Vivimos en un mundo químico en el que cada día estamos expuestos a sustancias capaces de imitar, bloquear o alterar el delicado equilibrio hormonal de nuestro organismo. Se trata de los disruptores endocrinos, compuestos presentes en pesticidas, plásticos, cosméticos, fármacos y aguas residuales que, incluso en dosis bajas, pueden modificar la producción, el transporte y la acción de las hormonas. Entre ellos destacan los anticonceptivos hormonales: se estima que más de 100 millones de mujeres los utilizan en todo el mundo y, en Chile, un estudio del SERNAC reveló que el 70,1 % de las personas encuestadas usa algún método anticonceptivo, predominando los de base hormonal.

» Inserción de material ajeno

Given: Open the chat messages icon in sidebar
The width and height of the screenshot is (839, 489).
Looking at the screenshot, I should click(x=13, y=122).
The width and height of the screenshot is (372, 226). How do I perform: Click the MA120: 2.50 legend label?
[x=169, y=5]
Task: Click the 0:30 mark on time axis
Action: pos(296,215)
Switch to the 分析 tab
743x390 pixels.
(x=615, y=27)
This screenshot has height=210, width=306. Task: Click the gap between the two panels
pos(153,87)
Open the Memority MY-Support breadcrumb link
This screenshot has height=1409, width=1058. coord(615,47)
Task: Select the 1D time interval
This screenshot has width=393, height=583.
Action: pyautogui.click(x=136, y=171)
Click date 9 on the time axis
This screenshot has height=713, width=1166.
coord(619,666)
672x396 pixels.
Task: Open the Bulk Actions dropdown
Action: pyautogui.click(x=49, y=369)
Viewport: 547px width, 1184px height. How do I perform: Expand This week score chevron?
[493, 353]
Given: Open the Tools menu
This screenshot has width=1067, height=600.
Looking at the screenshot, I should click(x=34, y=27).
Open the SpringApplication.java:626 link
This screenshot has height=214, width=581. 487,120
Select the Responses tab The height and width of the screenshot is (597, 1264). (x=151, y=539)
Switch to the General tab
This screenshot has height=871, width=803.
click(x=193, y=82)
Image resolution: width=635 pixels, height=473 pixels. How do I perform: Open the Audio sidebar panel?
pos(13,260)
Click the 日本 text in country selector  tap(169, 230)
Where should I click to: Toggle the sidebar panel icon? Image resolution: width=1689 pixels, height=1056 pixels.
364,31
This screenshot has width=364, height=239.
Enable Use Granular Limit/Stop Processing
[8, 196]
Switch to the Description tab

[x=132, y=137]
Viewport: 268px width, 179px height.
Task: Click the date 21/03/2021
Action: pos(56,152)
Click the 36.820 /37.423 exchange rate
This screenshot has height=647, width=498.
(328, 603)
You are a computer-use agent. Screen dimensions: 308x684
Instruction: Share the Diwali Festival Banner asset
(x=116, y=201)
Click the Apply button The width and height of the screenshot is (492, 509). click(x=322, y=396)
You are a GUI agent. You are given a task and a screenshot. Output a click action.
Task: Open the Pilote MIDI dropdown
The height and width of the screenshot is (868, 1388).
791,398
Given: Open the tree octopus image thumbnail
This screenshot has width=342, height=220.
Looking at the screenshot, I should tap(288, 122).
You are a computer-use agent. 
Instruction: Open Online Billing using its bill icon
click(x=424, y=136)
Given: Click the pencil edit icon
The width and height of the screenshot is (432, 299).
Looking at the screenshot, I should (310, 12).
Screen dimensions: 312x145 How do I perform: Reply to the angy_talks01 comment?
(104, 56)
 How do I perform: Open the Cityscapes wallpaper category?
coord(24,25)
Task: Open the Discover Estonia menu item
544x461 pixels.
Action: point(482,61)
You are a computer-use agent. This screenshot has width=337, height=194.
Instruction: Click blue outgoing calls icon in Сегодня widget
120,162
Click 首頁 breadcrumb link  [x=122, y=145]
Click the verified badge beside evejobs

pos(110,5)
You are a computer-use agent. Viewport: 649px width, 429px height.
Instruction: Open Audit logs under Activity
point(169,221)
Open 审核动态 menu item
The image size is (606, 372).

Lo inquietante de los disruptores endocrinos es que muchos de sus efectos aparecen años después de la exposición y resultan especialmente graves durante etapas críticas como el desarrollo fetal, la infancia o la adolescencia. Investigaciones recientes advierten que el contacto temprano con estas sustancias se asocia a disfunciones tiroideas, infertilidad, obesidad, resistencia a la insulina e incluso tumores hormono-dependientes. Algunos reportes científicos han señalado que la exposición durante el embarazo y la niñez puede condicionar la salud metabólica y reproductiva de por vida, con impactos que incluso se transmiten a generaciones futuras.
Chile enfrenta un vacío regulatorio evidente: aunque existen normas ambientales y sanitarias, no hay una legislación específica que identifique a los disruptores endocrinos como categoría de riesgo, ni que establezca límites de exposición seguros basados en su efecto hormonal. Mientras la Unión Europea y otros organismos internacionales aplican el principio de precaución para restringir sustancias sospechosas antes de que el daño sea irreversible, nuestro país carece de monitoreo sistemático y de políticas que reduzcan la presencia de estos compuestos en aguas, alimentos y productos de uso cotidiano.
Ignorar esta amenaza implica perpetuar una carga creciente de enfermedades crónicas que presionan al sistema de salud y afectan la calidad de vida de la población. Incorporar en la legislación chilena una regulación de estos compuestos, no es solo un avance técnico: es un acto de responsabilidad con quienes crecerán en un ambiente que hoy no vemos, pero que ya siente los efectos silenciosos de la química moderna.